I am on the bus talking to Ellen, the woman who coordinated my donation, and we are talking loudly about blood counts and remission and acute lymphocytic leukemia or whatever the fuck they called it and folks are staring at me because i am talking about cancer on the bus and we are driving over the montlake bridge and it is so sunny out, it is perfect, and my forehead is plastered to the window so i can get closer to the view and i am crying happy tears about cancer for someone i do not know.
I try not to think about who she is. I want her to be a woman with a career in social justice, a woman who has adopted a whole passel of special needs children, a woman who saved the historic movie theatre in her town the year after she won the pillsbury bakeoff with her cherished old world family recipe for upsidedown cherry crisp. i want her to be beautiful and well loved. i know that i want these things. i feel sheepish and unworthy thinking these things, and so i try not to think about it. maybe she won’t want to meet me. maybe her cancer will return and she will die.

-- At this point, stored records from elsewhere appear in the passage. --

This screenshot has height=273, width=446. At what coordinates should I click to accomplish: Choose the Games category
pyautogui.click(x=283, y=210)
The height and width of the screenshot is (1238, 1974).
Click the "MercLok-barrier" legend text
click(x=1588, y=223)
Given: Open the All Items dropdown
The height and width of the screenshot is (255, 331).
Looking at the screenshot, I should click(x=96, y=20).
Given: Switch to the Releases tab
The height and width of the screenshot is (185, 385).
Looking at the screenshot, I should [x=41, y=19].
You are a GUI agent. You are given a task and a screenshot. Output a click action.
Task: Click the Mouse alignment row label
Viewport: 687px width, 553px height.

some of the people i have told don’t know what to say, and it is awkward, but it is a joyful awkward. how can you be happy for someone who just found out they saved a life six months ago? how can you practice your social graces for that moment? but sometimes people smile and cry and hug me, and i do the same back, and we acknowledge that same moment again in time, and then we move on, because we can, and it is good.
the cancer saga is littered throughout my blog, if you want to read the whole story. it is over now, but in a nutshell, last august i cured cancer.
It is another Monday
and I am bent over in front of the cash register
reading some headlines
and
making some coffee
and
wishing hoping praying that i was an activist changing the world a baker making a souffle a grown adult doing her laundry and paying off her student loans and figuring her shit out
instead of scurrying around this store trying to find more sixteen ounce lids
because the girl who gets the tall iced americano with room every day
can’t go to her psychology class
until she has a lid
nobody tells me to smile here
i print out extra pieces of receipt paper so i have something to write on
pray the creative juices will flow from somewhere
not there
pick up a pen i use to mark drinks on students coffee cards
you are three dollars closer to a free white chocolate mocha my friend
and start to write
write a poem
write a poem for example about the sex i had last night
but i get as far as
’she hit me but only because i asked so nicely’
my words are tiny and stained
and someone wants to buy some pop tarts.
i am taking a writing class at Bent, which looks like a basement room full of pillows and mismatched queers and chairs nine uphill blocks from myself compassionately encouraging one another to write. We read things by other writers, we write in and out of class, we read out loud and offer positive feedback. The most commonly uttered phrase in the class is ‘tell me what you like about it’. And I like that.
We read ‘Dear Susan’ by Jamie DeWolf, which I could not find online with a google search, but it is about the narrator watching someone die from addiction.
The prompt (derived from the poem): ‘I never touched a ______ again”.
Prompt #2
My sister and I are waiting for the bus
I am nine I am bored I am nine I hate my snowboots
I am dancing around my street’s sign songsparrow lane
Little Mermaid backpack heaving up and down with me, I used to sing songs
I brush my face against the cold steel of songsparrow
touch my tongue to that first s and i am stuck
I lose a quarter inch of my tongue
I never touched a street sign the same way again.